Read more: Lebanon's got 99 problems and trash is just one
Abichaker says the whole situation also stank of corruption, with politicians giving one company a monopoly on trash collection and getting kickbacks.
Once the dump closed, though, there was nowhere to put the garbage. Collection stopped, and people started chucking their trash wherever they could, including along the banks of the Beirut River and other local waterways.
It was filthy and dangerous, and all of a sudden something most Lebanese had never been concerned with became a problem.
“Now, your options are very limited,” Abichaker says. “Either [you’re] gonna bathe in your own garbage or you’re gonna start looking at it differently. The best way to adapt is when you’re in a crisis.”
One obvious solution might be for people to just produce less trash. But Abichaker says that’s a very hard change to make. He says most of the trash people are producing, though, can be recycled.
Which is where Shadia Khater comes in.
Her facility sorts and ships household recyclables. Khater says getting the operation up and running was the easy part compared to the challenge of getting her neighbors to even think about sorting their trash for recycling.
“The most difficult part of all the story,” she says, “[is] to change the mind of the people.

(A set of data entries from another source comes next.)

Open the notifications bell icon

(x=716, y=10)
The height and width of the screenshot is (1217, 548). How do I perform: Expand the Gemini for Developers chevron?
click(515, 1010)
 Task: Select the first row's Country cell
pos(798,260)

First to sort, then to sort well, then to continue to sort.”
Khater’s approach has been nothing short of a blitzkrieg.
She keeps a notebook listing every house and apartment in Beit el Shaar, and she and her team went door to door to each one to explain the importance of sorting and recycling.

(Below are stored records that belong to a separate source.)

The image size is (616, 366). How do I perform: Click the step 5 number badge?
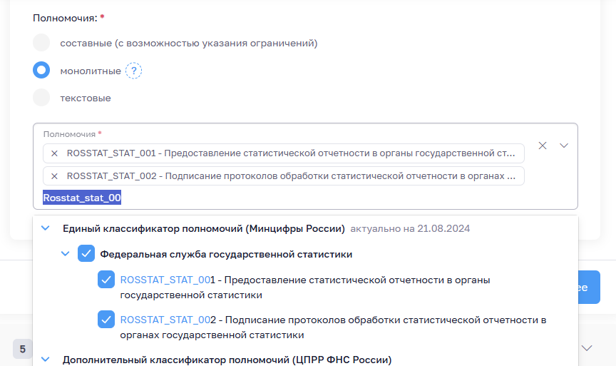[22, 349]
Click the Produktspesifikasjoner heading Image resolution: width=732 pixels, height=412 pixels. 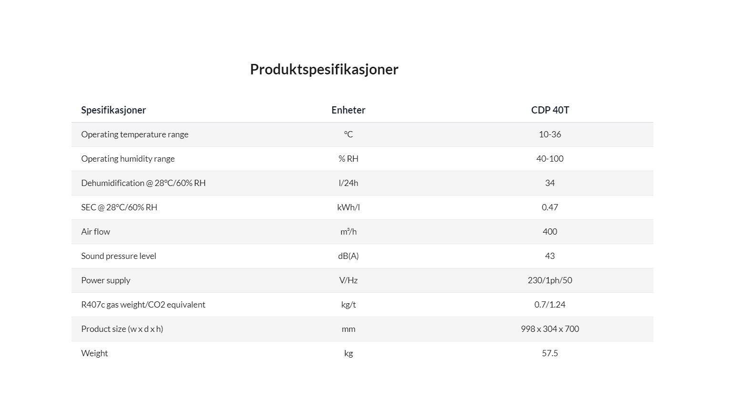pyautogui.click(x=324, y=70)
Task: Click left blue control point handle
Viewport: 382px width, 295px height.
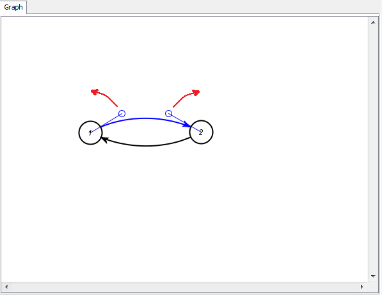Action: [x=122, y=113]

Not surprisingly, they met resistance from folks who just didn’t want to bother. So with one community, she got provocative.
“I had the idea to put my car and to block the road,” she says. “It was in the early morning, and they couldn’t go out anymore to go to school, to work.”
Khater only moved her car when people started sorting their trash on the spot.
Another time she asked a priest to discuss recycling in his homily, and then sat in the front row of the church to make sure he followed through on his promise. He did.
Khater says the result of her efforts and others like it has been a slow turn toward recycling in this suburb and elsewhere in Lebanon.
Of course only time will tell if the trend will continue. Her new business isn’t making money yet.
And in some communities in the Beirut area, regular trash pickup has started again, with the waste headed for both old and new landfills. That’s good for the dumping crisis, but maybe not so good for recycling. Like Khater said, it’s tough to get people to continue to sort when there’s an easier option.
But she believes that the sheer volume of trash here remains a real problem — one that may eventually allow recycling to really take root in Lebanon.
“I hope it will be a turning point,” Khater says. “I hope from the bottom of my heart that we can do it this way, because it’s the correct way to do.”